WHAT YOU SHOULD DO -
Without the pictures, reproduce the entries below exactly.

DATA SHOWN -
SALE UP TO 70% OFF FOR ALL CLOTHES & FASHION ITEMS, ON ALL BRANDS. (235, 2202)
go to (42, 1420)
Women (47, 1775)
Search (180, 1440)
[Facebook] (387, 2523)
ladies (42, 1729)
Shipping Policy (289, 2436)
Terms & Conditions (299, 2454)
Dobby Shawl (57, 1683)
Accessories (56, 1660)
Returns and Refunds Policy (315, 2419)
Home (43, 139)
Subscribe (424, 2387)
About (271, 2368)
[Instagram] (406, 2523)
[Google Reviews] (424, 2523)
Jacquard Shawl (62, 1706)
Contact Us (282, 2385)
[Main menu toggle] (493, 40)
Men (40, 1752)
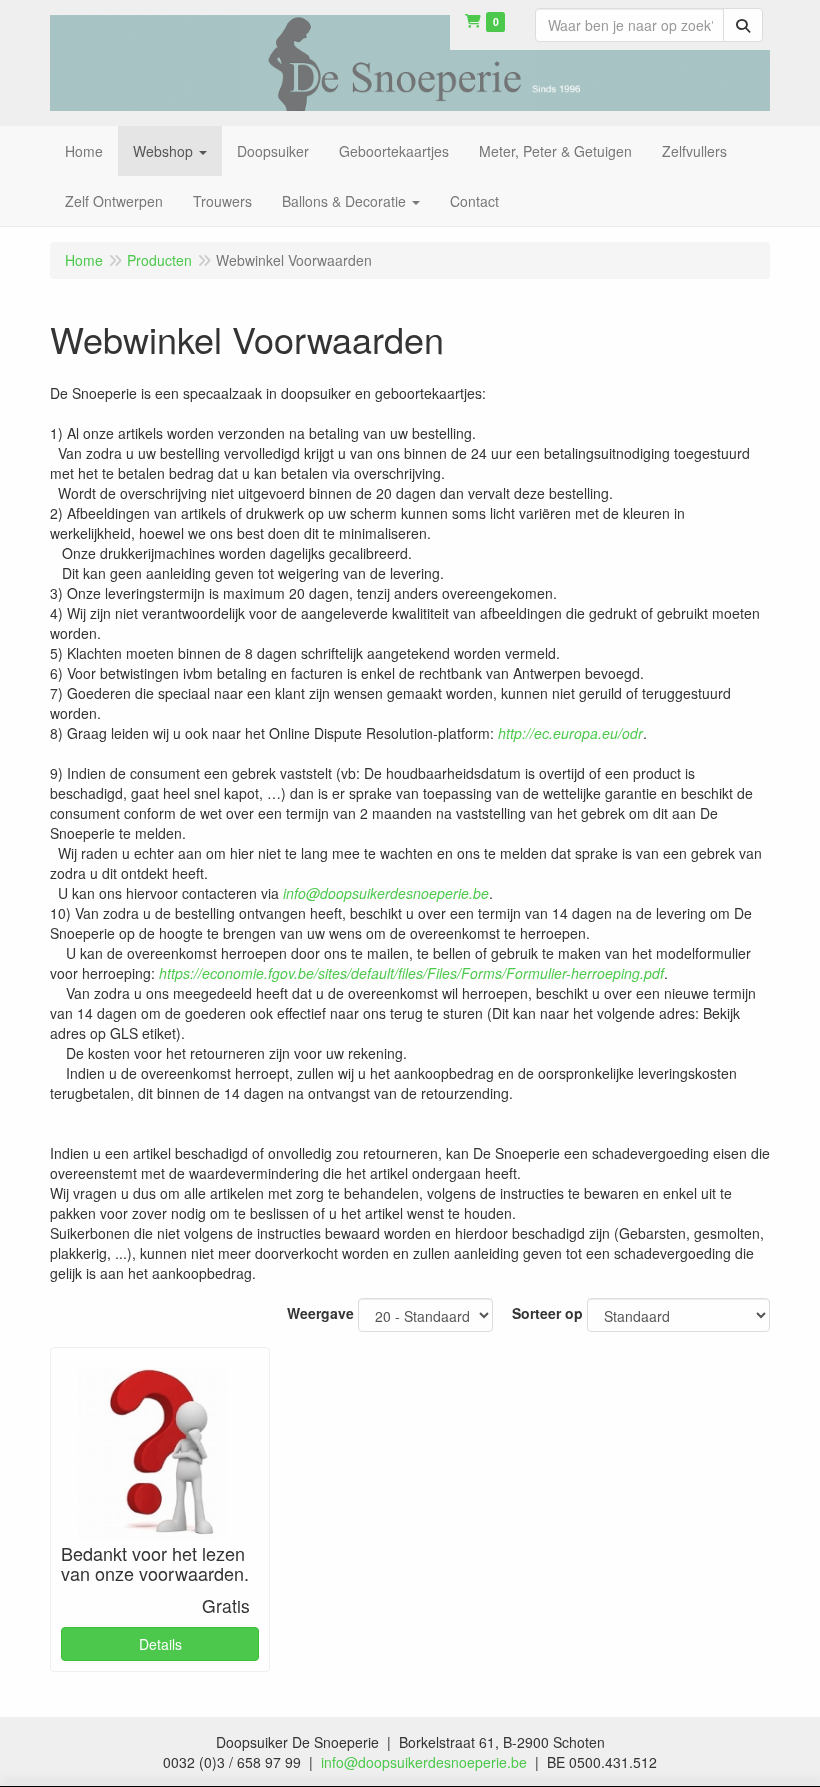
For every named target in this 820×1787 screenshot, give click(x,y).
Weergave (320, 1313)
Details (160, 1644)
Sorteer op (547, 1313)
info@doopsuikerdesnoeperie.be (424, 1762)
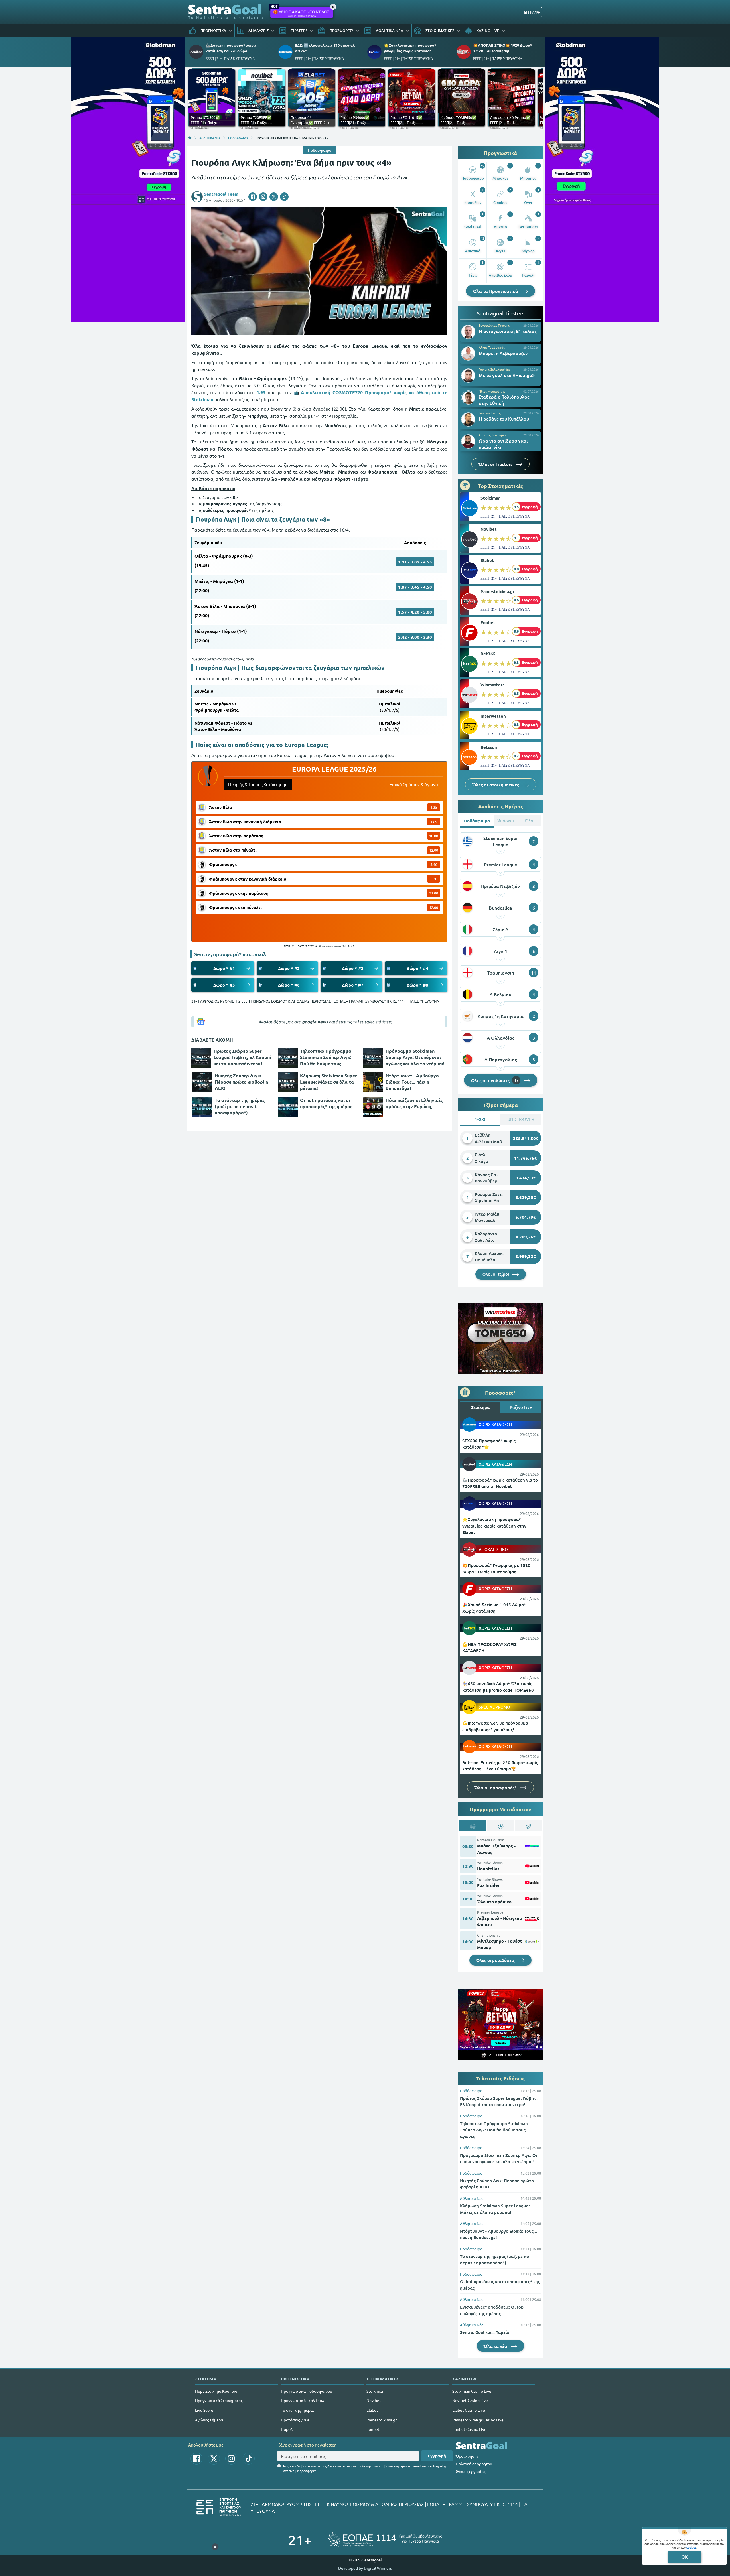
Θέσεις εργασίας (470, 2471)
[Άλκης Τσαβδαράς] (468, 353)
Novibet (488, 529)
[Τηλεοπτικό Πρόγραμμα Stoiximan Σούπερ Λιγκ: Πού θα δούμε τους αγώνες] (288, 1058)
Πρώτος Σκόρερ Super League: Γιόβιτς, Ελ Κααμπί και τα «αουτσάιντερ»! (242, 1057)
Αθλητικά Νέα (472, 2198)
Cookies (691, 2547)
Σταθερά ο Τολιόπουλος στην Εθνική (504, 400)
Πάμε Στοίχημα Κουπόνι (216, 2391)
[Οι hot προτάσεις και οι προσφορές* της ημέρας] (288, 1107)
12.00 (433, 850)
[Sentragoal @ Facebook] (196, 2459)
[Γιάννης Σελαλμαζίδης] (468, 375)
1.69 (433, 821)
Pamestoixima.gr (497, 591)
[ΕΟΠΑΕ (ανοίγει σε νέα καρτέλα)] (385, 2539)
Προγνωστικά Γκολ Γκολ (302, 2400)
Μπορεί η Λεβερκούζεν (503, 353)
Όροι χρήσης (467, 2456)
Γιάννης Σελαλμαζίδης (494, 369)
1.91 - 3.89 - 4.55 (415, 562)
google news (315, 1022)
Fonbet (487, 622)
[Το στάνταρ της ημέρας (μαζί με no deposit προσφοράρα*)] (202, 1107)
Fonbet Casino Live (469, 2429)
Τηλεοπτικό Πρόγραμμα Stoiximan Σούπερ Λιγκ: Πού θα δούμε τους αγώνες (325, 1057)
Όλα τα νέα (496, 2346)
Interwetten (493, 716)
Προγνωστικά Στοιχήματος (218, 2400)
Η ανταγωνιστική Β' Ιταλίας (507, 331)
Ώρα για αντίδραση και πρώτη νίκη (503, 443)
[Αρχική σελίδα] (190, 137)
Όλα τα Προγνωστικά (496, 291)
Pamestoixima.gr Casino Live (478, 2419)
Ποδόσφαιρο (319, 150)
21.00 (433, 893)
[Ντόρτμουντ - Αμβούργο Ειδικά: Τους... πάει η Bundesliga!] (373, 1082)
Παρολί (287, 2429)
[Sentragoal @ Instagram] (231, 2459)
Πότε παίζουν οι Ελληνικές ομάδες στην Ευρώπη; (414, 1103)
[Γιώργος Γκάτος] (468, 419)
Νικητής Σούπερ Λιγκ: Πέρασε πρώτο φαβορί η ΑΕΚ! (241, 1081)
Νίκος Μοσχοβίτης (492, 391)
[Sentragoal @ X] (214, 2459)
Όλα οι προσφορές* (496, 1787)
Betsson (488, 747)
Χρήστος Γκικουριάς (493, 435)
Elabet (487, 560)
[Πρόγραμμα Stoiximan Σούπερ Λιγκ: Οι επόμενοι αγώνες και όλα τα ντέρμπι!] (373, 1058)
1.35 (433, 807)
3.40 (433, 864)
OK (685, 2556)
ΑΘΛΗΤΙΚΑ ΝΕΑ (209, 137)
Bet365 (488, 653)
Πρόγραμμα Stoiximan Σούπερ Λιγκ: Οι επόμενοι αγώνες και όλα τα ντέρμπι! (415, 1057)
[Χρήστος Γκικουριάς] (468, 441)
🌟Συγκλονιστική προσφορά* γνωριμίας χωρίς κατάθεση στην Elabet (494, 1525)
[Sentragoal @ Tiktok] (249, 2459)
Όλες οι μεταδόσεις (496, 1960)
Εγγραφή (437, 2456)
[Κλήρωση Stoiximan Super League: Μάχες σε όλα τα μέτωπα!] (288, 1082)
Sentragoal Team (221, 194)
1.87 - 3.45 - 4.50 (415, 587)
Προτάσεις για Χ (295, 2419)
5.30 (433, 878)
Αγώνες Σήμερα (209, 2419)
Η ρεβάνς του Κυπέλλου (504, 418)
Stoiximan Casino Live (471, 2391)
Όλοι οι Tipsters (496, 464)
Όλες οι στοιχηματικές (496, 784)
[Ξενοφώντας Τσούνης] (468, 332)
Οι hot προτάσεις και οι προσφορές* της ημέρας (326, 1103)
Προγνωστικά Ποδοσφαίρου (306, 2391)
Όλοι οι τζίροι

TASK SOLUTION -
SALE UP TO 70% OFF FOR ALL CLOTHES & FASHION ITEMS, ON ALL BRANDS. (235, 2202)
go to (42, 1420)
Women (47, 1775)
Search (180, 1440)
[Facebook] (387, 2523)
ladies (42, 1729)
Shipping Policy (289, 2436)
Terms & Conditions (299, 2454)
Dobby Shawl (57, 1683)
Accessories (56, 1660)
Returns and Refunds Policy (315, 2419)
Home (43, 139)
Subscribe (424, 2387)
About (271, 2368)
[Instagram] (406, 2523)
[Google Reviews] (424, 2523)
Jacquard Shawl (62, 1706)
Contact Us (282, 2385)
[Main menu toggle] (493, 40)
Men (40, 1752)
For every named target in this 820×1787 screenshot, give click(x,y).
Weergave (320, 1313)
Details (160, 1644)
Sorteer op (547, 1313)
info@doopsuikerdesnoeperie.be (424, 1762)
Θέσεις εργασίας (470, 2471)
[Άλκης Τσαβδαράς] (468, 353)
Novibet (488, 529)
[Τηλεοπτικό Πρόγραμμα Stoiximan Σούπερ Λιγκ: Πού θα δούμε τους αγώνες] (288, 1058)
Πρώτος Σκόρερ Super League: Γιόβιτς, Ελ Κααμπί και τα «αουτσάιντερ»! (242, 1057)
Αθλητικά Νέα (472, 2198)
Cookies (691, 2547)
Σταθερά ο Τολιόπουλος στην Εθνική (504, 400)
Πάμε Στοίχημα Κουπόνι (216, 2391)
[Οι hot προτάσεις και οι προσφορές* της ημέρας] (288, 1107)
12.00 (433, 850)
[Sentragoal @ Facebook] (196, 2459)
[Γιάννης Σελαλμαζίδης] (468, 375)
1.69 (433, 821)
Pamestoixima.gr (497, 591)
[ΕΟΠΑΕ (ανοίγει σε νέα καρτέλα)] (385, 2539)
Προγνωστικά Γκολ Γκολ (302, 2400)
Μπορεί η Λεβερκούζεν (503, 353)
Όροι χρήσης (467, 2456)
Γιάννης Σελαλμαζίδης (494, 369)
1.91 - 3.89 - 4.55 (415, 562)
google news (315, 1022)
Fonbet (487, 622)
[Το στάνταρ της ημέρας (μαζί με no deposit προσφοράρα*)] (202, 1107)
Fonbet Casino Live (469, 2429)
Τηλεοπτικό Πρόγραμμα Stoiximan Σούπερ Λιγκ: Πού θα δούμε τους αγώνες (325, 1057)
Όλα τα νέα (496, 2346)
Interwetten (493, 716)
Προγνωστικά Στοιχήματος (218, 2400)
Η ανταγωνιστική Β' Ιταλίας (507, 331)
Ώρα για αντίδραση και πρώτη νίκη (503, 443)
[Αρχική σελίδα] (190, 137)
Όλα τα Προγνωστικά (496, 291)
Pamestoixima.gr Casino Live (478, 2419)
Ποδόσφαιρο (319, 150)
21.00 (433, 893)
[Ντόρτμουντ - Αμβούργο Ειδικά: Τους... πάει η Bundesliga!] (373, 1082)
Παρολί (287, 2429)
[Sentragoal @ Instagram] (231, 2459)
Πότε παίζουν οι Ελληνικές ομάδες στην Ευρώπη; (414, 1103)
[Γιώργος Γκάτος] (468, 419)
Νικητής Σούπερ Λιγκ: Πέρασε πρώτο φαβορί η ΑΕΚ! (241, 1081)
Νίκος Μοσχοβίτης (492, 391)
[Sentragoal @ X] (214, 2459)
Όλα οι προσφορές* (496, 1787)
Betsson (488, 747)
Χρήστος Γκικουριάς (493, 435)
Elabet (487, 560)
[Πρόγραμμα Stoiximan Σούπερ Λιγκ: Οι επόμενοι αγώνες και όλα τα ντέρμπι!] (373, 1058)
1.35 (433, 807)
3.40 (433, 864)
OK (685, 2556)
ΑΘΛΗΤΙΚΑ ΝΕΑ (209, 137)
Bet365 (488, 653)
Πρόγραμμα Stoiximan Σούπερ Λιγκ: Οι επόμενοι αγώνες και όλα τα ντέρμπι! (415, 1057)
[Χρήστος Γκικουριάς] (468, 441)
🌟Συγκλονιστική προσφορά* γνωριμίας χωρίς κατάθεση στην Elabet (494, 1525)
[Sentragoal @ Tiktok] (249, 2459)
Όλες οι μεταδόσεις (496, 1960)
Εγγραφή (437, 2456)
[Κλήρωση Stoiximan Super League: Μάχες σε όλα τα μέτωπα!] (288, 1082)
Sentragoal Team (221, 194)
1.87 - 3.45 - 4.50 (415, 587)
Προτάσεις για Χ (295, 2419)
5.30 (433, 878)
Αγώνες Σήμερα (209, 2419)
Η ρεβάνς του Κυπέλλου (504, 418)
Stoiximan Casino Live (471, 2391)
Όλοι οι Tipsters (496, 464)
Όλες οι στοιχηματικές (496, 784)
[Ξενοφώντας Τσούνης] (468, 332)
Οι hot προτάσεις και οι προσφορές* της ημέρας (326, 1103)
Προγνωστικά Ποδοσφαίρου (306, 2391)
Όλοι οι τζίροι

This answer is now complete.